I therefore kindly request you to take this case again and to reconsider to accept the above symptoms as veteran’s related.”  (sic)  (Exhibit A1)

Dr Keith Holt

16.     A report of Dr Holt, Orthopaedic Surgeon, regarding the applicant, dated 22 May 2008 (referred to in Dr Jesudas’ abovementioned letter of 21 November 2008), states as follows:

Thanks for asking me to review this man again who had a repair of his right rotator cuff tendons in 1998.  This tear was injury related and indeed the cause was a black out whilst he was in the shower.  The injury itself has been repaired and he now has full function of his shoulder without any residual problems remaining.  From a shoulder perspective therefore he can be regarded as normal and from a shoulder perspective he can be regarded as fit for work.

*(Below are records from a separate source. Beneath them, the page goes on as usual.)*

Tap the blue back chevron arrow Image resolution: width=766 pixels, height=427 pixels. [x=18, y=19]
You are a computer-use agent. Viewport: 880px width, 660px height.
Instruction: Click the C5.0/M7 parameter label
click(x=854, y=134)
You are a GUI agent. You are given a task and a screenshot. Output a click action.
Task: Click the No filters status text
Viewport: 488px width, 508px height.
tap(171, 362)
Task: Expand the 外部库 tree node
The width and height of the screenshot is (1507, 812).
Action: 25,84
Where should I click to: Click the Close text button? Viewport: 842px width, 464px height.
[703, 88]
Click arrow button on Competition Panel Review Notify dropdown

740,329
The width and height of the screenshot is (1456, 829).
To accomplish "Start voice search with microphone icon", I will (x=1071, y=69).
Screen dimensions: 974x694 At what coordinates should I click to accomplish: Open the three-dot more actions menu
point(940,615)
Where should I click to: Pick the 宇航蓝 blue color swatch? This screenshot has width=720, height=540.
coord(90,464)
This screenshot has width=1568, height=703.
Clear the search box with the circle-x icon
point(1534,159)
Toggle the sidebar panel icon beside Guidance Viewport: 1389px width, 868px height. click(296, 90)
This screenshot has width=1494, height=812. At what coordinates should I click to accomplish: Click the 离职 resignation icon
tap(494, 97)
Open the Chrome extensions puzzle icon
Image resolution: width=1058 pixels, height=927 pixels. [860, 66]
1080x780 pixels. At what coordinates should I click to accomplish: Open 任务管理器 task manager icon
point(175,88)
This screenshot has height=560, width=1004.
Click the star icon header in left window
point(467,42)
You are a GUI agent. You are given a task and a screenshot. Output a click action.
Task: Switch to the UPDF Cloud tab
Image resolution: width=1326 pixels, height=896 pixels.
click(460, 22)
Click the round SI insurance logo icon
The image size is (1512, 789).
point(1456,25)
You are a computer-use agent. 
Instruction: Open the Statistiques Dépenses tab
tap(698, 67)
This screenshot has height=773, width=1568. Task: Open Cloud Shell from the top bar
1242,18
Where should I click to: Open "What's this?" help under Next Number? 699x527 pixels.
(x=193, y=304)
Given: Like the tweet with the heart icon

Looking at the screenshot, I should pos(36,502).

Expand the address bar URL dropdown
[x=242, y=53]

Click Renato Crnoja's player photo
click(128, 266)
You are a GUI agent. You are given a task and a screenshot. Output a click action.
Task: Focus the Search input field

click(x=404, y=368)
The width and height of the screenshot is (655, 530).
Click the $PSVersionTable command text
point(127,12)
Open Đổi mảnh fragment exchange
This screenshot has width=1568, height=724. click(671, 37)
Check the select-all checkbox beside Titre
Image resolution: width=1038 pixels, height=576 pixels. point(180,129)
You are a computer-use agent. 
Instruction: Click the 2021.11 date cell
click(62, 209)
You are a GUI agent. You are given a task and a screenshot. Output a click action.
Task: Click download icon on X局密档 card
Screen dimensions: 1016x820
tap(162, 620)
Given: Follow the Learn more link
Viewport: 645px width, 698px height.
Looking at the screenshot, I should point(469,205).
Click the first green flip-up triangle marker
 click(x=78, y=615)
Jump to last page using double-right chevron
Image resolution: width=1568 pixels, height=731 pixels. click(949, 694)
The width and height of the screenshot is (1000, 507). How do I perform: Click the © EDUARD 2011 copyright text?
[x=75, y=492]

He did have a loss of consciousness in the shower and it has subsequently been shown that he has got ischemic heart disease and this could well have been a cardio-vascular or cerebro-vascular accident and therefore the injury could be regarded as a sequela of his veterans accepted vascular disease.  Certainly no other cause for his syncopal episode has been identified.  From that perspective therefore I would support his current claim that is before the board.”  (T16, p 77)

Professor J Nivbrant

17.     A report of Professor Nivbrant, Orthopaedic Surgeon, to Dr Jesudas, dated 6 February 2008, states as follows:

Thank you for referring Mr Miller who is in significant trouble following a trauma about year (sic) ago when he was partly crushed under some heavy machinery.  He was taken to Royal Perth Hospital but he did not undergo any surgery.  His pelvis has now healed in a ? ‘crumbled position’ (sic).  He has massive fractures of his pubic bones bilaterally and they have probably not healed well on the left side.  He also has a fracture of the right posterior part of the sacrum and the ileum which appear not to be healed.

Mr Miller is in a lot of pain.  He has seen the Pain Management Team and is using all appropriate medications but life is not easy.  He has a lot of pain especially from the right pelvis posteriorly with some cracking and crepitation pain from his pubic bones on the left side.

On examination he was quite sore posteriorly over the ESI and ileum parts of the pelvis and he has pretty poor posture.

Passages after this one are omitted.